Argentine paleontologist and archeologist

Rodolfo Magín Casamiquela (December 11, 1932 – December 5, 2008) was an Argentine paleontologist, archaeologist, historian, writer, and teacher best known for discovering the dinosaur Pisanosaurus mertii in 1967.

==Awards==
- Konex Platino (2006)

==Honors==
Casamiquela is commemorated in the scientific name of a species of lizard, Liolaemus casamiquelai.

==Books ==
Casamiquela published over 20 books and various reports.
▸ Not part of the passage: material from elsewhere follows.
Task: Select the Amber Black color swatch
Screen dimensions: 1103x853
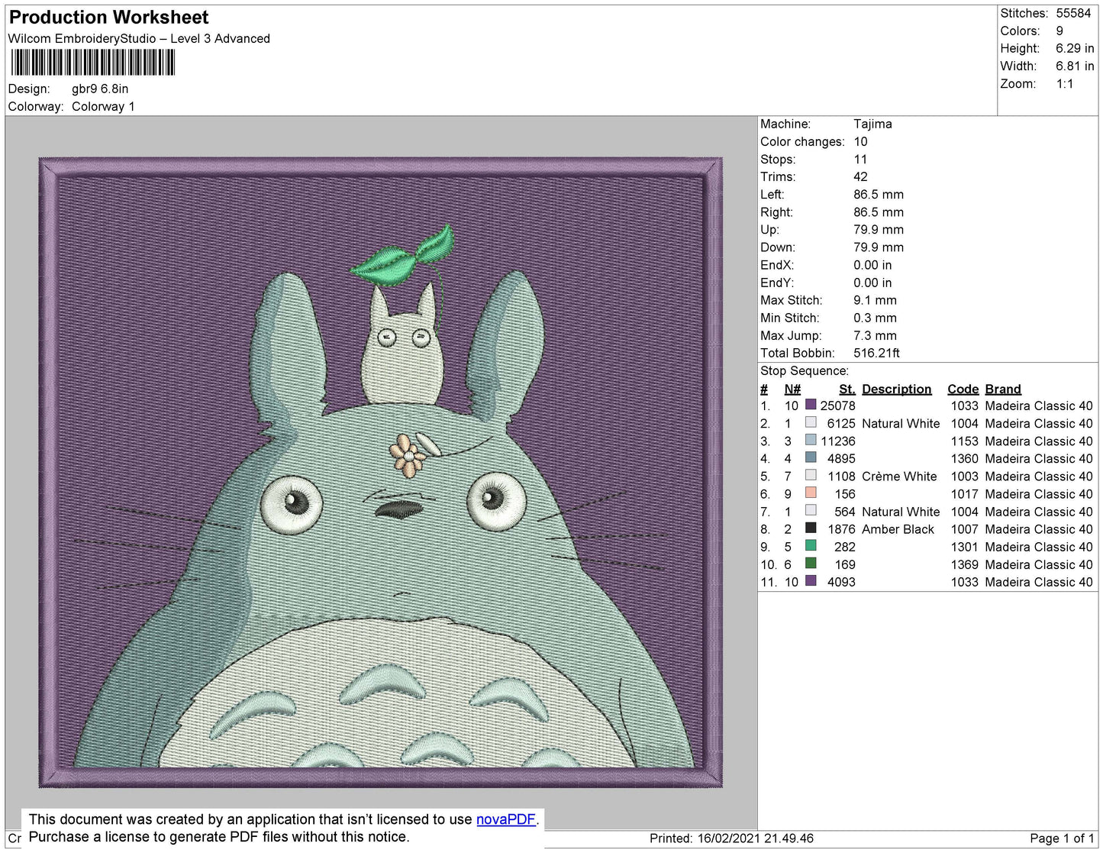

This list contains some of them (all in Spanish):
- Sobre la significación mágica del arte rupestre nordpatagónico (1960)
- Estudio de Nillatum y la religión araucana (1964)
- Rectificaciones y ratificaciones hacia una interpretación definitiva del panorama etnológico de la Patagonia y área septentrional adyacente (1965)
- Noticias sobre una breve expedición arqueológica a la zona de Lihuel Calel (provincia de la Pampa) y observaciones complementarias (1967)
- En pos del gualicho (1988)
- El otro lado de los viajes (1993)
- Toponimia indígena de la provincia de La Pampa (2005)
- Los ríos mesetarios norpatagónicos: aguas generosas del Ande al Atlántico (2010, publicación póstuma, con varios autores)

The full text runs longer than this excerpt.